Il y avait, dans cette approche globale du "champ médiatique",
apparemment plus attentive aux évolutions d'organes de presse
fidèles aux valeurs essentielles de la culture qu'aux spectaculaires
transformations des grandes chaînes de télévision,
de quoi rendre perplexes ceux-là mêmes qui partageaient
les inquiétudes du sociologue sur le bouleversement du paysage
médiatique.
C'est en 1994 que Pierre Bourdieu a dénoncé, dans un
numéro de sa revue Actes de la recherche en sciences sociales,
sous le titre "L'Emprise du journalisme", le pouvoir que "les
mécanismes d'un champ journalistique de plus en plus soumis
aux exigences du marché" exercent, selon lui, sur les journalistes
et, en partie à travers eux, sur les différents champs de
la production culturelle. Cette "emprise", à laquelle
le développement de la télévision, devenue le média
dominant, confère une ampleur sans précédent, tend
à renforcer dans tous les champs, explique le sociologue, le
"commercial" au détriment du "pur". Pour Pierre
Bourdieu, il ne s'agissait pas, précisait-il, de "mettre
à l'index des coupables", mais d'aider plutôt
les journalistes à se libérer de ces "contraintes cachées".
Ceux-ci eurent beau jeu d'objecter que les attaques du sociologue,
faute de s'appuyer sur un solide travail d'enquête, étaient
d'une faible utilité pour les professionnels.

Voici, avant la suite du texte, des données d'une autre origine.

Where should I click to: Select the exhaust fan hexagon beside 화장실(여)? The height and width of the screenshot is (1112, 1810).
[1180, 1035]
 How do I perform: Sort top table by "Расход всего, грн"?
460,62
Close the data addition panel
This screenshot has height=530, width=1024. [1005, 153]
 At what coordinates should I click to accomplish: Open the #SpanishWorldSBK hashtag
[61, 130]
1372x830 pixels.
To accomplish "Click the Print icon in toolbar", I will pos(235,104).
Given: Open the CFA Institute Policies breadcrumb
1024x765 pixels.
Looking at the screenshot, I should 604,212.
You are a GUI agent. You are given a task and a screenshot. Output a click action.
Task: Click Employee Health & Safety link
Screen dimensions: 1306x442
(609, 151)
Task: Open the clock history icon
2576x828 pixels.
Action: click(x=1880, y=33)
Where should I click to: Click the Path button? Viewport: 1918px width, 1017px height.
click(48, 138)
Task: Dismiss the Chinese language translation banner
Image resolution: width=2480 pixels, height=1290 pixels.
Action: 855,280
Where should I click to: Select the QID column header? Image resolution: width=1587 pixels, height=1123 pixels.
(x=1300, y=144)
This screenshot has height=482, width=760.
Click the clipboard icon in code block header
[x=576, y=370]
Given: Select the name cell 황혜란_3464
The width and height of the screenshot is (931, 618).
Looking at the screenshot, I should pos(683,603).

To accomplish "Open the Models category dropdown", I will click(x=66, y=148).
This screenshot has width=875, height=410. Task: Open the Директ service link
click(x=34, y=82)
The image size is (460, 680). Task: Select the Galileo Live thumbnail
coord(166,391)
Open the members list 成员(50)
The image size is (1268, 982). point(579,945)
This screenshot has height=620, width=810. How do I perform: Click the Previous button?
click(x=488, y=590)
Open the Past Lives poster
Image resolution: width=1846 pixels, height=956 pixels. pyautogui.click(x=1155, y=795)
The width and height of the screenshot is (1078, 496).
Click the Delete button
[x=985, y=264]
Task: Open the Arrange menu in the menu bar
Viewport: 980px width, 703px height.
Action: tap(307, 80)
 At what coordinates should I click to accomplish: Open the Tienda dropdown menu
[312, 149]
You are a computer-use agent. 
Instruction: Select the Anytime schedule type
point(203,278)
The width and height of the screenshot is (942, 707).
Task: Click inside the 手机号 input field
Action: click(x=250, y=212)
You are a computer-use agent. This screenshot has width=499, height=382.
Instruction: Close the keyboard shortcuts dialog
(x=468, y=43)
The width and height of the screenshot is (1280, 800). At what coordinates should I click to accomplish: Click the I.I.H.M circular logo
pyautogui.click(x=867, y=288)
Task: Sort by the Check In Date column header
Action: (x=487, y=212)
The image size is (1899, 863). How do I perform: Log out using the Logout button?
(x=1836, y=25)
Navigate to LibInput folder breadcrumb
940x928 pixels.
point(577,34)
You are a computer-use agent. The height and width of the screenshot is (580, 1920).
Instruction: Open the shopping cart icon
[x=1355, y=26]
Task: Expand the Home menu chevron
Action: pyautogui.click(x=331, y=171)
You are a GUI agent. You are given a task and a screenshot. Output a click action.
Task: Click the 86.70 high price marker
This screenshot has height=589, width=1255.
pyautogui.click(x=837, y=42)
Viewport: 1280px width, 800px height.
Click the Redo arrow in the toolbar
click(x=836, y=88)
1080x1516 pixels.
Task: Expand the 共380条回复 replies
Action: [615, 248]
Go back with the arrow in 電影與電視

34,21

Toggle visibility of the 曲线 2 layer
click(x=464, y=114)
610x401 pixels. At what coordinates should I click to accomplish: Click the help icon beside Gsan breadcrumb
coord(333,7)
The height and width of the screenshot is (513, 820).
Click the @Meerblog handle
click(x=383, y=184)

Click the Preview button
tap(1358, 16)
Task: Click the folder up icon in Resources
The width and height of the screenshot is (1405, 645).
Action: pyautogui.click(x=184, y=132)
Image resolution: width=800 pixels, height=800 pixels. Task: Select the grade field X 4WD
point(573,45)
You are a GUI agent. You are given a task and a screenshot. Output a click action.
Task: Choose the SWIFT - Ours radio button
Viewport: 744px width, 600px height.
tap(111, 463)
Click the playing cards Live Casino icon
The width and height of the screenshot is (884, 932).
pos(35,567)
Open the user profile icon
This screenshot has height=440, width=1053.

En 1996, Pierre Bourdieu développait son réquisitoire dans
un petit livre de la collection "Raisons d'agir", qu'il venait
de lancer. Cet ouvrage reprenait, sous le titre Sur la télévision,
deux conférences prononcées quelques mois auparavant
sur la chaîne de télévision Paris Première. Une
fois de plus, le sociologue mettait en cause la tyrannie de l'audience
et la dictature du marché, qu'il rendait responsables des
dérives des médias vers le journalisme à sensation
et la dépolitisation, au détriment du rôle citoyen
que devrait, selon lui, jouer la presse. Une fois de plus, les journalistes,
tout en reconnaissant la justesse de certaines critiques, regrettaient
que l'auteur ne s'intéresse pas davantage à la réalité
du travail journalistique et refuse notamment de prendre en compte
les règles du métier.
Entre Pierre Bourdieu et les journalistes il y eut donc, à tout
le moins, un long malentendu. Pour le comprendre, il faut revenir
à l'ambition première de Pierre Bourdieu, qui devait
bien vite le mettre en concurrence, voire en opposition, avec les
professionnels de la presse : donner une voix propre aux
intellectuels dans le débat politique en tentant de desserrer
les contraintes du "champ journalistique", offrir aux chercheurs,
aux écrivains, aux artistes, un lieu où ils puissent s'exprimer
sans se soumettre à la volonté des journalistes, bref affirmer
hautement, dans l'espace public, l'autonomie des membres de
la "cité savante".
Paradoxalement, Pierre Bourdieu vouait une immense passion au journalisme,
mais il entendait rester le maître du jeu. Il savait au besoin
faire jouer la rivalité entre les journaux, s'adressant à
Libération pour contrarier Le Monde et vice versa,
nouant des liens provisoires avec tel ou tel hebdomadaire (Les
Inrockuptibles, Télérama) avant de chercher ailleurs
de nouveaux alliés, confiant aussi ses textes au Monde diplomatique.
Il se lança en 1989 dans l'aventure d'une revue européenne,
Liber, publiée en supplément de cinq journaux d'Europe,
Le Monde pour la France, la Frankfurter Allgemeine Zeitung
pour l'Allemagne, le Times Literary Supplement pour
la Grande-Bretagne, l'Indice pour l'Italie et El
Pais pour l'Espagne. Cette association, qui donna à la
revue une vaste diffusion, dura deux ans. L'expérience, que
Pierre Bourdieu poursuivit ensuite, à une échelle plus modeste,
dans le cadre de sa revue Actes de la recherche en sciences sociales,
fut une bonne illustration de sa volonté de présenter, face
aux autres médias, au moins dans le domaine culturel, une contre-information
dont les intellectuels seraient les principaux acteurs.
Dans un entretien au Monde, en 1993, Pierre Bourdieu souhaitait
la réinvention d'"une sorte d'intellectuel collectif
sur le modèle de ce qu'ont été les Encyclopédistes".
Pour lui, l'information était devenue une affaire trop importante
pour être laissée aux seuls journalistes.